Unfortunately, the activity did not stop; it escalated into daily comments and suggestive remarks from Munoz. This continued through the Spring of 2003. At one point, Munoz made sexual comments to Lamas in front of airline passengers, embarrassing both Lamas and the passengers. Although Lamas had reported his concerns to four different managers, no remedial action was taken. In fact one of the managers told Lamas that the whole thing was “a joke” and that he should be singing “I’m too sexy for my shirt.” Lamas began to have problems at work, including the fact that his co-workers started rumors that Lamas was gay because he was rebuffing Munoz’ approaches. Lamas’ work performance deteriorated, and he ultimately was fired for poor performance in June 2003.

Lamas took his complaint to the EEOC, which found enough factual basis to support a hostile work environment, and filed suit on his behalf. The district court granted Prospect’s motion for summary judgment, concluding that Munoz’ conduct was not “severe and pervasive” enough to support a claim for hostile work environment. In its opinion, the court stated that Munoz’ conduct was not objectively unwanted for most men, and that “most men in [Lamas’] circumstances would have ‘welcomed’ the behavior he alleged was discriminatory.”

The lower court’s dismissal was reversed on appeal to the Ninth Circuit, which pointed out that under Title VII, “[b]oth sexes are protected from discrimination.” The appellate court pointed out that “it cannot be assumed that because a man receives sexual advances from a woman that those advances are welcome.” This is a stereotype that the court refused to accept, and pointed out that “welcomeness” is an inherently subjective issue. However, it also added that unwelcomeness has to be communicated. Here, Lamas not only expressed his refusal to Munoz, he also continually stated – to his co-workers, his friends, and four different company managers – that his Christian background and the recent death of his wife led him to find Munoz’ actions inappropriate and offensive. The Court also pointed out that while not all propositions for romance are sexual harassment, Munoz’ conduct, including the continued advances after Lamas’ rejection, her involvement of co-workers in her efforts, the suggestive photograph, and her “relentless” sexual remarks created an environment that Lamas reasonably perceived as hostile and abusive.
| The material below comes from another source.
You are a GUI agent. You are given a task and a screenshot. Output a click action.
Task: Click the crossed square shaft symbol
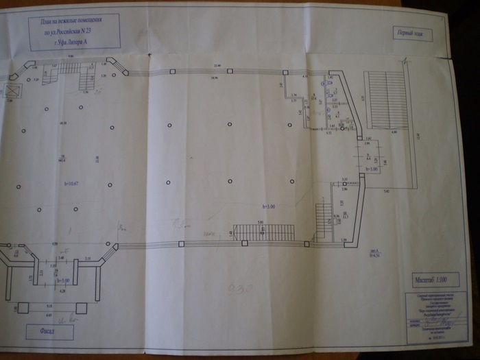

Notably, the Court also pointed out that the company’s actions were insufficient to establish an affirmative defense to Lamas’ complaints. Prospect’s managers did little or nothing in response to Lamas’ reports, instead telling him he should be singing “I’m too sexy for my shirt.” While that remark is troubling, the fact that the complaints by Lamas were made by a man regarding the actions of a woman may have created a skewed response from the company. Employers must recognize that Title VII protects both genders, and that a male employee’s report of harassment should be investigated and responded to as effectively as one made by a female employee.